• **INSTRUCTIONS TO FOLLOW**
Show every line in the entries below where the word "magnifier" appears.

• **EXTRACTED INFORMATION**
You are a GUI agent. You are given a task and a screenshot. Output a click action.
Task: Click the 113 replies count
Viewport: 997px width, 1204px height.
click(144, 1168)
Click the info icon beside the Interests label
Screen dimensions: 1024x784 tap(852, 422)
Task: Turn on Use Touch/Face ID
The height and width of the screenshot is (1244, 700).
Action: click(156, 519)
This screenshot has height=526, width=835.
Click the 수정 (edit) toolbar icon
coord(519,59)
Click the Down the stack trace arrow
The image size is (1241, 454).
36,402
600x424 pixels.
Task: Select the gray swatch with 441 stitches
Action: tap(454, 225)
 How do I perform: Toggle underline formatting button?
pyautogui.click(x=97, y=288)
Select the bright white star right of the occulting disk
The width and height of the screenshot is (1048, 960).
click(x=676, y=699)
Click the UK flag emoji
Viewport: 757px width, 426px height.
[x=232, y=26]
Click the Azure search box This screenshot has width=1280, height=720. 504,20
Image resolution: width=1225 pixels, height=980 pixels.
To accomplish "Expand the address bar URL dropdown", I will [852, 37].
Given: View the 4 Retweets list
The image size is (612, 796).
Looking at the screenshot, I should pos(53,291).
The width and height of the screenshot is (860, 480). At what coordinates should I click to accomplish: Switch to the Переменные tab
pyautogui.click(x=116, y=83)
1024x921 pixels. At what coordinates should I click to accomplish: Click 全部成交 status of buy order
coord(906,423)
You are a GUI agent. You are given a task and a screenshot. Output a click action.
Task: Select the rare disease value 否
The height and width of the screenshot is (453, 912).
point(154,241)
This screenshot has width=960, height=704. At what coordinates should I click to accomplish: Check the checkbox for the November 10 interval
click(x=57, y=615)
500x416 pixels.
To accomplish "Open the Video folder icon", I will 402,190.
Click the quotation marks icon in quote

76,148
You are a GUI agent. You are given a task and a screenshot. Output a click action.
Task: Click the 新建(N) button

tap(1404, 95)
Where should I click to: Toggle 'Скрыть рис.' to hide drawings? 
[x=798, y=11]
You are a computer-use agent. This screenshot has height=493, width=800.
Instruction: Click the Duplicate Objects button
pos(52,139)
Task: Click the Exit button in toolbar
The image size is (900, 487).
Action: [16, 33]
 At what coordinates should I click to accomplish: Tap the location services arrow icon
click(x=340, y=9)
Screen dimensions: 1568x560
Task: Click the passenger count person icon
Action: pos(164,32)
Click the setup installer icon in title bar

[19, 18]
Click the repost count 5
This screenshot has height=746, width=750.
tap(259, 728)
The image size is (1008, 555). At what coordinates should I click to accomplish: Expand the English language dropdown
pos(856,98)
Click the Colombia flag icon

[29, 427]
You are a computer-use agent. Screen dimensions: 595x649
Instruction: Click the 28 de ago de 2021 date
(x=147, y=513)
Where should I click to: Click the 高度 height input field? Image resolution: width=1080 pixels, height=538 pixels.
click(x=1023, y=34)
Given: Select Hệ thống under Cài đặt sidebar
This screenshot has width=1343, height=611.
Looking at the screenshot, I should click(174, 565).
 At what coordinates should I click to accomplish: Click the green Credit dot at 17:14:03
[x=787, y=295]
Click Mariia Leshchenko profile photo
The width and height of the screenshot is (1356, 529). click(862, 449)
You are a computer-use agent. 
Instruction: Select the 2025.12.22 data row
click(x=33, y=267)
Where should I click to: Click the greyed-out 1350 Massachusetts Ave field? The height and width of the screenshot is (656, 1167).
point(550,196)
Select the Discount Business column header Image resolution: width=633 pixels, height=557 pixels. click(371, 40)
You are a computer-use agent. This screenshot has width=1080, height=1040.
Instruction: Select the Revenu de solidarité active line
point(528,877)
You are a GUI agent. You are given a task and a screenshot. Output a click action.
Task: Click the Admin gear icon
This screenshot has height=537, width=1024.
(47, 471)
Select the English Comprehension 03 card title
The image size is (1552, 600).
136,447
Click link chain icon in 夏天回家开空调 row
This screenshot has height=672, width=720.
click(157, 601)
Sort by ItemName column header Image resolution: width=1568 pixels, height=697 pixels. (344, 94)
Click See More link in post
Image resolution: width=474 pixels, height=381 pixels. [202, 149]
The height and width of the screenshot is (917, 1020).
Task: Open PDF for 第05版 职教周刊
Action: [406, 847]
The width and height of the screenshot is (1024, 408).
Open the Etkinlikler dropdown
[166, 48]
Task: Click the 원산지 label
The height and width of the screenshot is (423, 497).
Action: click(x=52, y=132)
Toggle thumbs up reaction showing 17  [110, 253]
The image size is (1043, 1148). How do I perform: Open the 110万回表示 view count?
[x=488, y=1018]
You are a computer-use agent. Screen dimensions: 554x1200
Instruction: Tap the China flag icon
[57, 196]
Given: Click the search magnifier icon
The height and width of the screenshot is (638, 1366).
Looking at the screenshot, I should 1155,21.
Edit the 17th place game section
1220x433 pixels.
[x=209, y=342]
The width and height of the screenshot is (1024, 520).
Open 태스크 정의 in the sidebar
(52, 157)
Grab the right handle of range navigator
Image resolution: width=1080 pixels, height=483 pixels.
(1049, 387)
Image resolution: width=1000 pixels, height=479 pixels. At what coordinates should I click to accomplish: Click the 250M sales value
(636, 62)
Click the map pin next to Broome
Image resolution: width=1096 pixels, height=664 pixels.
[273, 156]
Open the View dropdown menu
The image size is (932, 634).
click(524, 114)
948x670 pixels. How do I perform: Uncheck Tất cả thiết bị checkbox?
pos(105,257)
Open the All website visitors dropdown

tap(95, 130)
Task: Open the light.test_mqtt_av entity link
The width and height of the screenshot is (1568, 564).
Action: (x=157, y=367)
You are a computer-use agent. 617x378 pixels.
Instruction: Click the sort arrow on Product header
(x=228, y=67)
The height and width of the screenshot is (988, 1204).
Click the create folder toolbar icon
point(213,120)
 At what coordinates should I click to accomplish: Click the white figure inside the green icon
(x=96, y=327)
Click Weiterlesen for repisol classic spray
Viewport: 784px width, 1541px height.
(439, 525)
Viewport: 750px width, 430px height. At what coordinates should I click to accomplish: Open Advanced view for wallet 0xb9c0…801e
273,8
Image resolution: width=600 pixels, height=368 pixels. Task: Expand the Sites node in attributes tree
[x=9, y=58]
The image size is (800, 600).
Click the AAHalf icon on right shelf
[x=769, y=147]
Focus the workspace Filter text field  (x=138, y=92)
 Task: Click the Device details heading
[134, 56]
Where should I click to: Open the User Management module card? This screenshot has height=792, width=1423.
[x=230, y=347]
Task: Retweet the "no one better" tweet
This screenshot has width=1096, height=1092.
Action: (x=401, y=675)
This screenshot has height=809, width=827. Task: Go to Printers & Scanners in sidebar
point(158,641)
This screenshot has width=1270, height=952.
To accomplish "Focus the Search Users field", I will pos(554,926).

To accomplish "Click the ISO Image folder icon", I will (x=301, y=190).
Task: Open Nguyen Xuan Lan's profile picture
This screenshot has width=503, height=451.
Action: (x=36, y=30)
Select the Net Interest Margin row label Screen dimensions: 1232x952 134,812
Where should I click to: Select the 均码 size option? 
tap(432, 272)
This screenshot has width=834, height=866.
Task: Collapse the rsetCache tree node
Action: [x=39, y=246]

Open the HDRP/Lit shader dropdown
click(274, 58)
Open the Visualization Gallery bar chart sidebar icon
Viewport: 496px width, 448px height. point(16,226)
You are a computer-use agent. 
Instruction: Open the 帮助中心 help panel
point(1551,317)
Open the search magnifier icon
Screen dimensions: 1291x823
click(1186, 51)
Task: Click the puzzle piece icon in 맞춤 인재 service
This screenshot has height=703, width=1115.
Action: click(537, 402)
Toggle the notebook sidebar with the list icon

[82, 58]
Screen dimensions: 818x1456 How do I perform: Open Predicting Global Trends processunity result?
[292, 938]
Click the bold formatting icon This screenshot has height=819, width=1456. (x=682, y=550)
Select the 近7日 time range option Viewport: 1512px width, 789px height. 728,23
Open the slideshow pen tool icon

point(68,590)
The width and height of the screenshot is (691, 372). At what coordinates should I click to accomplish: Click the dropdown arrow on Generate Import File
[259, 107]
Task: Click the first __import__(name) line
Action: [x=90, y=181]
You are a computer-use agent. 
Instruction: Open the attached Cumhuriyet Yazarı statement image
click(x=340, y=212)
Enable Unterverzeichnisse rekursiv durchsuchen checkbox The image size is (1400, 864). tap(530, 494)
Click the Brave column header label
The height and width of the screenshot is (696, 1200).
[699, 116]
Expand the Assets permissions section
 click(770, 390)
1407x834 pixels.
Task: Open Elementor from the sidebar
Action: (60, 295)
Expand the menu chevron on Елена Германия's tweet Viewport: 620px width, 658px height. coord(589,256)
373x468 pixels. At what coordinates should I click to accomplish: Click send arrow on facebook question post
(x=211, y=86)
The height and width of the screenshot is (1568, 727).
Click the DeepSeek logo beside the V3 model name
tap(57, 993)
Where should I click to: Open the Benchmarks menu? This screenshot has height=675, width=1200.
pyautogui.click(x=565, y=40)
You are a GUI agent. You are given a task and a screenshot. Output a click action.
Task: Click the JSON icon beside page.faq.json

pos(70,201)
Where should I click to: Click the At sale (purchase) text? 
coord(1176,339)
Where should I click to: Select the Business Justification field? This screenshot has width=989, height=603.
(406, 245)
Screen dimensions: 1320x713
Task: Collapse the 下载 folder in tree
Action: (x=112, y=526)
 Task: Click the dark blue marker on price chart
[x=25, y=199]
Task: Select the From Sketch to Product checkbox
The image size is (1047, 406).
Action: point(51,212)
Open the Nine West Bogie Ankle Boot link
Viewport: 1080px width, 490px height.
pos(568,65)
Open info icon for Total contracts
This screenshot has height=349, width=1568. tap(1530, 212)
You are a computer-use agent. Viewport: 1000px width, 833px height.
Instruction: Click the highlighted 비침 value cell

• **EXPECTED ANSWER**
Given: Click the search magnifier icon
Open the search magnifier icon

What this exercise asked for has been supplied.